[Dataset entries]
= Beginning of Section =

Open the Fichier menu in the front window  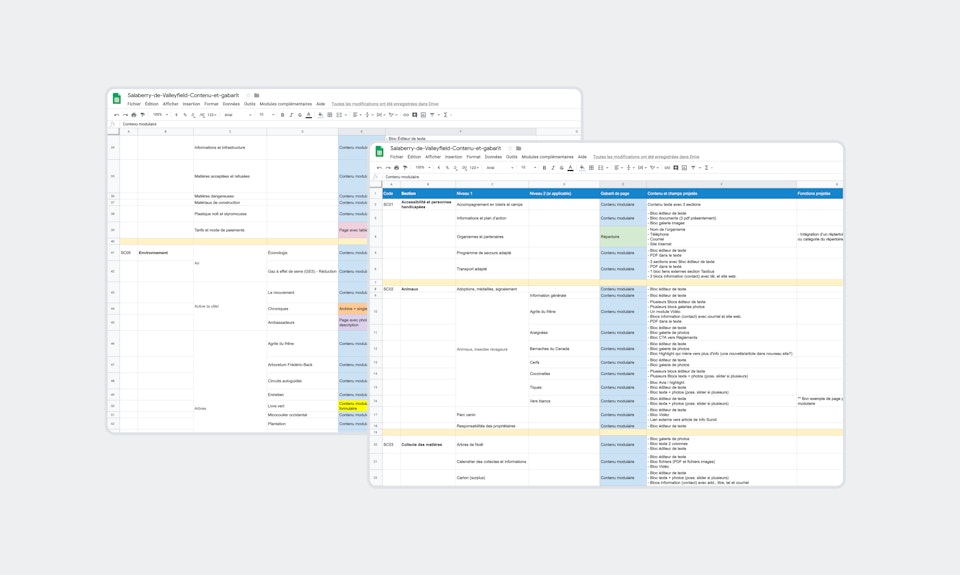point(397,157)
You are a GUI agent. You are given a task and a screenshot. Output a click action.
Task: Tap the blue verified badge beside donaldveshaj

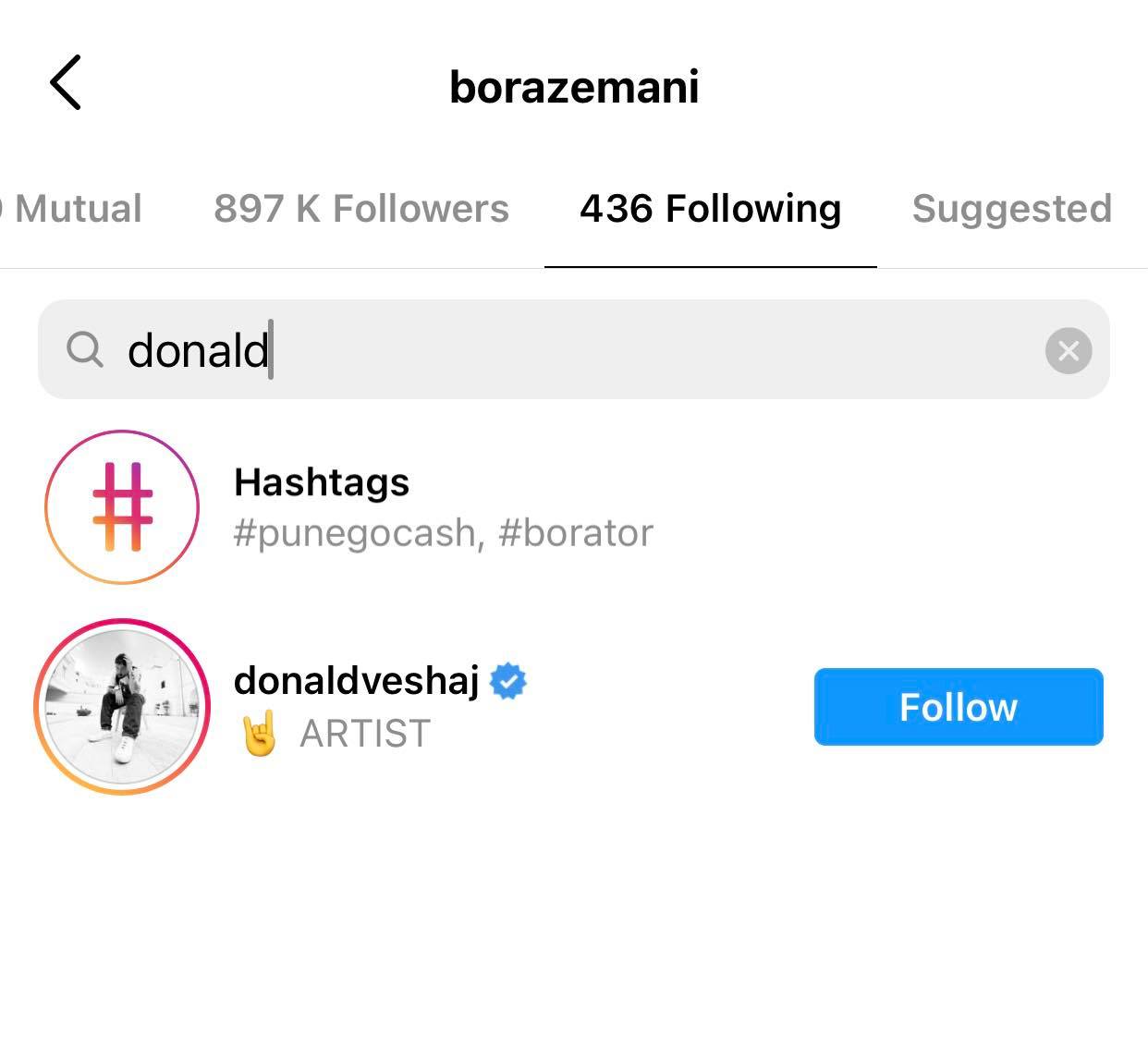(507, 681)
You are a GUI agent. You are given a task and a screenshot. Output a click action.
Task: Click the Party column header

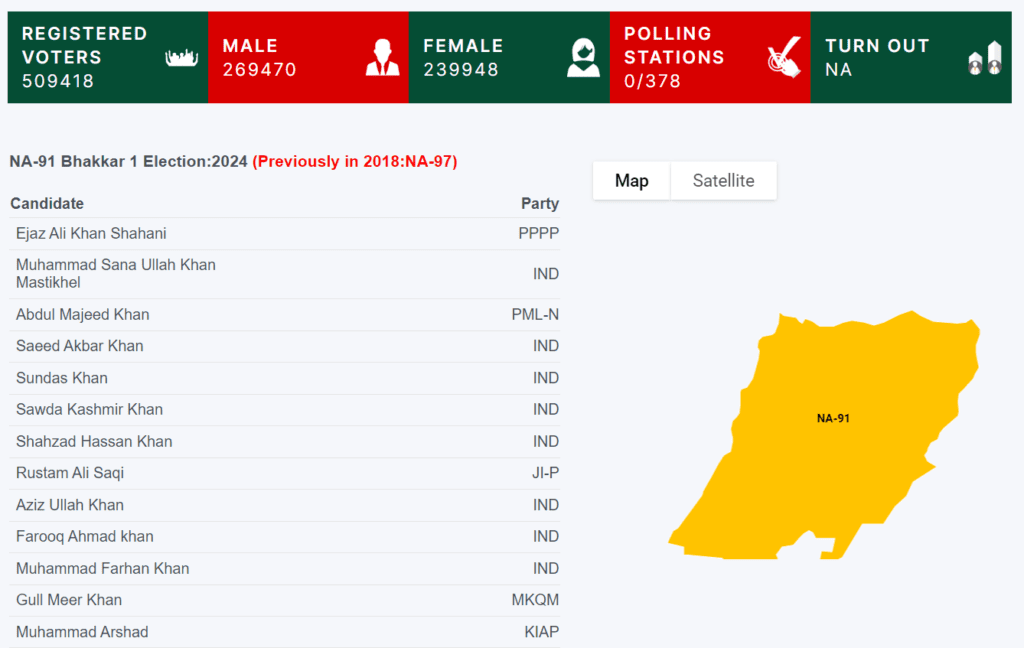[x=540, y=203]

= End of Section =

■ What you will do
Output exactly the lines from the one containing "Task: Tap the" through the last line of the records above, both included, and leave out the pictures.

■ Final answer
Task: Tap the blue verified badge beside donaldveshaj

(507, 681)
You are a GUI agent. You are given a task and a screenshot. Output a click action.
Task: Click the Party column header

[x=540, y=203]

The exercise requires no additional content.